Created attachment 90035 [details]
Frequent GPU lockups, happens anywhere from 10 minutes to 2 hours after booting. No common cause that I've noticed when it happens. Occasionally I can get out to another tty but often completely unresponsive. Some system information:
Linux jordans-pc 3.11.9-200.fc19.x86_64 #1 SMP Wed Nov 20 21:22:24 UTC 2013 x86_64 x86_64 x86_64 GNU/Linux
Attached log of messages from Nouveau from time of boot until lockup.
Created attachment 90036 [details]
Created attachment 90037 [details]
Sometimes, shortly before the lockup, graphics will become highly corrupted.
I have this problem on a Geforce GTX 660 (NVE6, GK106), too. This problem only occures when desktop effects are turned on in KDE SC. Therefore I think this problem is 3d related or maybe drm. Steam (32bit) is sometimes at fault, too.

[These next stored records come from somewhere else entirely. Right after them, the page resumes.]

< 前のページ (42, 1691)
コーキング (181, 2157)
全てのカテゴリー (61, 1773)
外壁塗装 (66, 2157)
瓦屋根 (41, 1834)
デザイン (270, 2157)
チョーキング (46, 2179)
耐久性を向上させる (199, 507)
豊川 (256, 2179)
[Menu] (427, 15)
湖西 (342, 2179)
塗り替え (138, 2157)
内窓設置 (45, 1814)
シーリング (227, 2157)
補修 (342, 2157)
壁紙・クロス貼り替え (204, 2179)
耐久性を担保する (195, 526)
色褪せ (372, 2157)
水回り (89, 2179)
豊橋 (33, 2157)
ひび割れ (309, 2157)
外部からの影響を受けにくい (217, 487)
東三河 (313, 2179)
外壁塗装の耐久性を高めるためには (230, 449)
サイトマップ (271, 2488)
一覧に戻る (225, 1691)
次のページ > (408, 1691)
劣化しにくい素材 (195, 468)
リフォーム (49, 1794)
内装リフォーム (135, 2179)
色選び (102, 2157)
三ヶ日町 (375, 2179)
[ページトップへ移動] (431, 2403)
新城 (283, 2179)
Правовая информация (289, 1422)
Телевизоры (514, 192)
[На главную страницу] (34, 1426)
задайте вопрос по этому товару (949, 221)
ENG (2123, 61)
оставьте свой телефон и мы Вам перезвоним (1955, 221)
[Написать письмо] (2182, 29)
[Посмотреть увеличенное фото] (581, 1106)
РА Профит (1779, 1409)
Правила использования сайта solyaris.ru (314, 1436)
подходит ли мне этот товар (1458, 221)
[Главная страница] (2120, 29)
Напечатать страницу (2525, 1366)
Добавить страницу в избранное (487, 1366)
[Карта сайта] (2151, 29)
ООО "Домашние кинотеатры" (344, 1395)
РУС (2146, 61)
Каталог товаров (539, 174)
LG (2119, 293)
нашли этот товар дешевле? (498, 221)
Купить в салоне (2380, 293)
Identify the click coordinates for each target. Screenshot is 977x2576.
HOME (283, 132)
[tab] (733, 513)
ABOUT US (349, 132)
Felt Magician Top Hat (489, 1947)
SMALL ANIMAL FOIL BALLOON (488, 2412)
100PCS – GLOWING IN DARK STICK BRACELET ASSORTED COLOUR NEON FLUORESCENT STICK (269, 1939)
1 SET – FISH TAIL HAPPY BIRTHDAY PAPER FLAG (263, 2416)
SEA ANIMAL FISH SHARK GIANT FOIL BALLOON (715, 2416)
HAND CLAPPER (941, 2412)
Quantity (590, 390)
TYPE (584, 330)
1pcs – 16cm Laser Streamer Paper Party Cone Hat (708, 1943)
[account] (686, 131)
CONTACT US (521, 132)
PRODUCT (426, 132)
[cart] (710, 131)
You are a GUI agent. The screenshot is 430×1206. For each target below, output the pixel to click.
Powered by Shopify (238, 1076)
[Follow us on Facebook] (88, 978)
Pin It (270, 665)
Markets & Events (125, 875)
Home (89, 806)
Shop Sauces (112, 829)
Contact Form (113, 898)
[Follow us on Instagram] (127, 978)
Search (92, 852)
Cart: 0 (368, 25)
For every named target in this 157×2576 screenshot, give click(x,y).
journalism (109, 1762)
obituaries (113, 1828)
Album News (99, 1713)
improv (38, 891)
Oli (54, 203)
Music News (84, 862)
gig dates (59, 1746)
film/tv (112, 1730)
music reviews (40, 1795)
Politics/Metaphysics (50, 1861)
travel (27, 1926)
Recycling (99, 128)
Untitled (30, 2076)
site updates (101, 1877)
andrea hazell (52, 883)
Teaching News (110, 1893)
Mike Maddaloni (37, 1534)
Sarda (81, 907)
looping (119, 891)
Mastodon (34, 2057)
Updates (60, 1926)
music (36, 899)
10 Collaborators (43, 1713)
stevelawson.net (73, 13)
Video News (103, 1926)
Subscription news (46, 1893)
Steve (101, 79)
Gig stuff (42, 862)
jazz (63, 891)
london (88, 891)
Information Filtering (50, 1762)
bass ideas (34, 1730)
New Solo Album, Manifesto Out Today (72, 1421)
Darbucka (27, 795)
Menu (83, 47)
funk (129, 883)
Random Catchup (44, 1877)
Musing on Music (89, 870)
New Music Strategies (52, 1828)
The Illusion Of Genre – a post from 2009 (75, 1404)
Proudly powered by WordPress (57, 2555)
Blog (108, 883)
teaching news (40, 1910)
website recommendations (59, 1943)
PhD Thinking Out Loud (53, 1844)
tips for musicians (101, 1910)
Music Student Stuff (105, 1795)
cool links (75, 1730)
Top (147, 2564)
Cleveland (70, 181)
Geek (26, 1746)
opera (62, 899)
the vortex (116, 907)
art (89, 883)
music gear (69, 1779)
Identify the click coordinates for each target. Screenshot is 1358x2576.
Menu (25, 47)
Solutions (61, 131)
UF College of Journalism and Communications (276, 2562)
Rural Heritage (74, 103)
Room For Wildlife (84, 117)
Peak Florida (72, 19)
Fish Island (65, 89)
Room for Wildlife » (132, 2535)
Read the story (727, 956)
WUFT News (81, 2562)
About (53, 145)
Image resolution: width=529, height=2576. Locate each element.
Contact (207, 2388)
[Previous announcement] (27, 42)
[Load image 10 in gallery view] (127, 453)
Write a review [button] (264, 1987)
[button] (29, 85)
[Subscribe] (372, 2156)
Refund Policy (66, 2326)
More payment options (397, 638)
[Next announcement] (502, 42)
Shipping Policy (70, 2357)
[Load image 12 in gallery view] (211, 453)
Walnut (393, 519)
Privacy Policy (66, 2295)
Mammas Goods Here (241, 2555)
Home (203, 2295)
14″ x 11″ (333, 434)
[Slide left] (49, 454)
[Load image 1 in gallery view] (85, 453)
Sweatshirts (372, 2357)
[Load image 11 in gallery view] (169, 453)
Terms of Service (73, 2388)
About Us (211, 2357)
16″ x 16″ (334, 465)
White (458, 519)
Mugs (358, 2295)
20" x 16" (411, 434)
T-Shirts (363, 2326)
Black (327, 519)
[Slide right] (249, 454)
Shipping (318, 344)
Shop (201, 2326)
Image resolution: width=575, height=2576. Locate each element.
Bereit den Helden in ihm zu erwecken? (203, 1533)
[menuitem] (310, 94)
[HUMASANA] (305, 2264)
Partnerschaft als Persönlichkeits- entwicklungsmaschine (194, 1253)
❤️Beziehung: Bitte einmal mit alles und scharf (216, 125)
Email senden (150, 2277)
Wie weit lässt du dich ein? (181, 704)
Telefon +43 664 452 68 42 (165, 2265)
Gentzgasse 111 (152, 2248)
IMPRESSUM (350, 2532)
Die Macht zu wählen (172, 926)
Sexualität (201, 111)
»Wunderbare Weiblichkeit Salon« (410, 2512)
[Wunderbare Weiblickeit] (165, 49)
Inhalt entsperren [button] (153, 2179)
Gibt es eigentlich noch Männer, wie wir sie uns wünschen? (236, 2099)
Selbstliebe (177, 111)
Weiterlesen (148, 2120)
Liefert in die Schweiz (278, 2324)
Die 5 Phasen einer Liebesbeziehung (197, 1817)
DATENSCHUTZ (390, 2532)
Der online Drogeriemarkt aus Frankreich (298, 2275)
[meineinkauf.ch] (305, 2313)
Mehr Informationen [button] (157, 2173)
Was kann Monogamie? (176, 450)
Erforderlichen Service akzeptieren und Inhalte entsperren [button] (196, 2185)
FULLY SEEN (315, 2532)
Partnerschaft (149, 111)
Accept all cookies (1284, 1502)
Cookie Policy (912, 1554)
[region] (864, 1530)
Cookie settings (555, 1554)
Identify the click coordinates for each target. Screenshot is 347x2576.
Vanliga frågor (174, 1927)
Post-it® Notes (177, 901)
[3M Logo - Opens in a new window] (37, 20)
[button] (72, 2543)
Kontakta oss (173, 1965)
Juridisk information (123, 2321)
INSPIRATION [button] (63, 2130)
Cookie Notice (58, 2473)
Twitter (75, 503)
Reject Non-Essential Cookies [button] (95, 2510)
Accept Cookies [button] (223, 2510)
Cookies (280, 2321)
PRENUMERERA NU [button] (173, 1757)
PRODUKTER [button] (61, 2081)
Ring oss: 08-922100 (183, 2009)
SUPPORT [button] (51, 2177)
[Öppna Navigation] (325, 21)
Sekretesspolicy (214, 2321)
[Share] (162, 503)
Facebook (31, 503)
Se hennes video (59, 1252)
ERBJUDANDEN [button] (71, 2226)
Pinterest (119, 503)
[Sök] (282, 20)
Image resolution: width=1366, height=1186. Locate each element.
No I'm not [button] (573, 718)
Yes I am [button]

Sometimes befor the grafics are unresponsive, some parts of the grafical ui only show flicering white an black rectangles. And sometimes the computer (or perhaps only grafics) become very slow.
After a lockup, I can sometimes use my keyboard to issue commands. Sometimes my computer is complete unresponsive.
I use archlinux (x86_64) with the newest Nouveau releases and this bug existes as long as I use Nouveau. (3-4 month)
My personal guess, based on roughly 0 real information, is that the graph firmware is "wrong". Could one of you try to extract the graph firmware from the blob and use it with nouveau to see if it improves things?
(You don't need the video firmware bits.)
Don't forget to add nouveau.config=NvGrUseFw=1 in order for nouveau to actually load the external firmware.
Created attachment 90048 [details]
nvidia installer log
I had to build a custom kernel to enable mmiotrace, and I'm having trouble building the nvidia module on that kernel so I can run the trace. I'm using the installer from the nvidia website, version 331.17.
331.20 should have support for all recent kernels.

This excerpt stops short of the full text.